The troubling relationship between Elia Kazan and Katharine Hepburn: “If I had protected my own dignity, I would have quit”
Katharine Hepburn was the kind of actor and public figure who embodied the word ‘formidable’ for her entire career. She didn’t suffer fools gladly and rarely went out of her way to make people comfortable. In fact, she delighted in making people deeply uncomfortable. In a town and era dominated by men, she made sure to assert her independence from the beginning, and she never relinquished her grip on it in her professional life.
For the most part, Hepburn’s reputation for being single-minded and occasionally demanding was overshadowed by her reputation as an actor. She remains the only person to have won four competitive acting Oscars and is widely regarded as one of the greatest actors of all time. Her career spanned the early 1930s to the 1990s, and her Oscars were spread across nearly five decades, beginning in 1933 for her performance in Morning Glory and concluding in 1981 with her performance in On Golden Pond.
She built several strong working relationships throughout her career, most notably with George Cukor, who directed her in five movies, including the classic romantic comedy The Philadelphia Story and two of her collaborations with Spencer Tracy – Adam’s Rib and Pat and Mike.
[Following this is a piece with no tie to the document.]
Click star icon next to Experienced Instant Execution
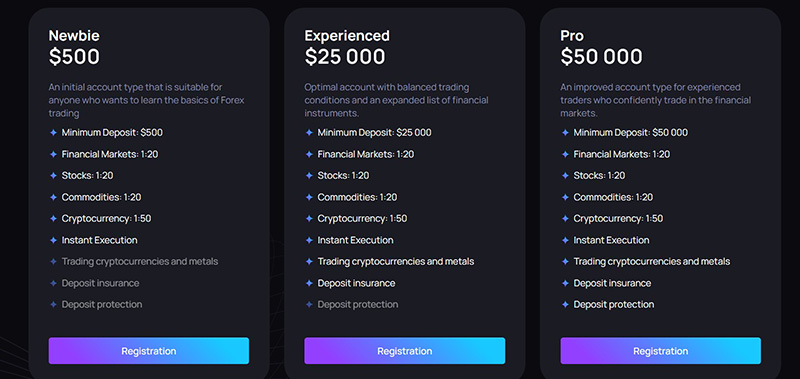Viewport: 800px width, 379px height. [x=309, y=240]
There was, however, at least one director who struggled mightily with her. Elia Kazan, the man who practically invented Marlon Brando, nearly collapsed under the strain of his collaboration with the Bringing Up Baby star.
In 1947, they teamed up for the western drama The Sea of Grass, which co-starred Tracy. It was Kazan’s second feature film after the success of his directorial debut A Tree Grows in Brooklyn. He was still in his thirties and a long way from A Streetcar Named Desire, On the Waterfront, and East of Eden. As a result, the studio and his stars saw him as a pushover.
His first great disappointment was that the studio wouldn’t let him shoot the film on location. As its title suggests, The Sea of Grass is all about the vast expanse of New Mexico, but MGM informed him that it would all be shot on a soundstage in Hollywood. Unlike John Ford and John Huston, who were renowned for taking their productions to the rugged wildernesses that their films depicted, Kazan was stuck with a rear projection of grass that looked exactly like it was filmed indoors.
Another issue was the dynamic between Hepburn and Tracy, who were partners in real life. He was working through his alcohol dependence, and she was working overtime to compensate. Tracy, then in his late forties, did not take kindly to the young director’s attempts to turn him into a Method actor, and Hepburn took it upon herself to mediate.
“If I had been knowledgeable, strong, confident, if I had protected my own dignity, I would have quit,” Kazan said years later. “But somehow, I was trained not to stop, to find the best solution possible.” The best solution possible turned out to be a very bad movie. Strangely enough, it also turned out to be Hepburn and Tracy’s most commercially successful collaboration, even though it hasn’t proved to be an enduring classic by any stretch of the imagination.